Two weeks later, the call came from the friends to whom he had been sent to die. This message was even terser: "He's dying and hasn't much time." I quickly gathered some stories I was writing about Louisiana, including one about Stevie Ray Vaughan, and a tape of miscellaneous belly-rubbing blues with my Walkman and speakers and headed to him. Lucinda was already on a plane from California.

It was one of those clear August days so hot the sky shimmers blue. The room he was in crackled of death, not so much a physical quality as the sense of life being sapped from within. I set up the music and started playing it. He had been unconscious for hours. I pulled the chair close and started reading stories I thought he would like -- stories about Louisiana. My friend was dying; I wanted him to think of the places he loved the most.

Clyde's last 35 minutes can be traced on that tape I'd hastily recorded once and grabbed on a whim as I'd left the house to see him. "Marked Deck" by the Thunderbirds opened, followed by "Scratch My Back" by Slim Harpo, "I Pulled Covers Off You Two Lovers" by Dr. John, and "Hello My Lover" by Ernie K-Doe. There was more Slim Harpo on "Tip on In," "When This Battle Is Over" by Delaney and Bonnie, "Mary Had a Little Lamb" by Buddy Guy, and "Yard Dog" by Al Ferrier.

When the Ikettes' single "I'm Blue (The Gone Gone Song)" began its loping beat, Clyde shifted palpably. His face turned to me and he opened his eyes, closed them, and coughed deeply, gratingly. I called in Stephanie, his last girlfriend, who started sobbing and took his other hand. He took two deep breaths and the second time he exhaled, his chest did not rise again. In the background, the Ikettes were crooning about fortune tellers and cheatin' lovers. Wherever Clyde was, I wished he'd stuck around for a little longer, because Clarence Carter's "Strokin'" and Professor Longhair's "Tee Ni Nee Ni Nu" were about to come on and he wouldn't want to miss that.

After Clyde died, Louis Black wrote about him in "Page Two" and we had to use a thesaurus to look up all the words for "rascal." Louis chose "Visionary con." "Weasel" and "bastard" were also suggested and truth be told, he had the requisite quota of both. But Clyde was like Robin Hood, he'd share with everyone. "Ordinary events were transformed by the amazing grace of Clyde Woodward," wrote Louis. And Lucinda wasn't the first to eulogize him in song. Mandy Mercier, with whom he'd had a relationship while in L.A., wrote "Texas Wake" about Clyde. It's not hard now to figure who "Lucy on an airplane" and "Maggie reading" are in her telling of his death. In the end, his friends threw his ashes off the Lake Charles bridge.

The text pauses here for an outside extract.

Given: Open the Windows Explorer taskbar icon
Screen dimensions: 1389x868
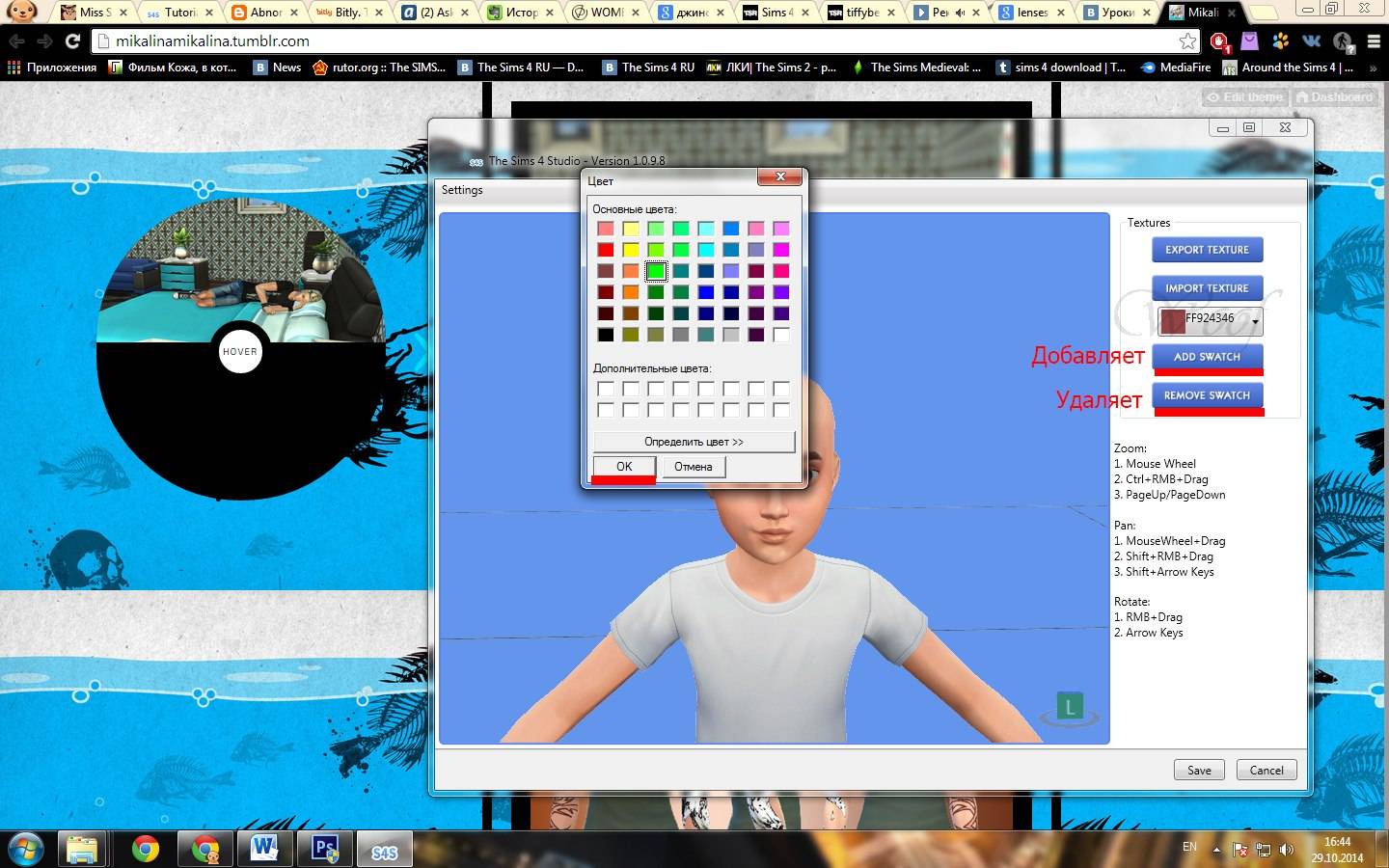Looking at the screenshot, I should (x=83, y=849).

Did you run as far as you could go

Down the Louisiana highway

Across Lake Ponchatrain

Now your soul is in Lake Charles

No matter what they say

Backstage at Antone's last July, Lucinda has poured her heart out at what fans and critics alike are coming to regard as one of her best shows ever in Austin. Clifford Antone is telling anyone who will listen that Lucinda and Lou Ann Barton should record together. Lucinda turns around after dispensing with the hour-long queue of well-wishers and friends. She's got a wild look in her eye that a little likker'll give you. Her face breaks widely into a smile of great mischief and she pounces on the couch as we tumble onto it in a tangle of black clothes, silver jewelry, and giggles.

We hug and she whispers in my ear, face pressed into my hair, "Did you ever fuck Clyde?" "No!!" I cried, pushing her away and sitting up. Holding her slender jaw between my hands, I made her look at me. "Never! Not even close -- we were really and truly great friends! Drug buddies!"

"Well, I did fuck him and he died with you, and that's the most connected you can be to a person," she mumbles into an ear that understands. "He comes to me in dreams, sometimes. In one, he's whipping me. In another, he's trying to pull me, make me go with him." She pulls away. "I have to tell him, no. Go away, get away from me. And then he looks all hurt, like a little boy."

Suddenly, I missed Clyde terribly. I put my arms around Lucinda and held her like a child.

Did an angel whisper in your ear

And hold you close and take away your fear

In those long last moments


"Lake Charles" © Lucinda Williams, from Mercury Records release Car Wheels on a Gravel Road.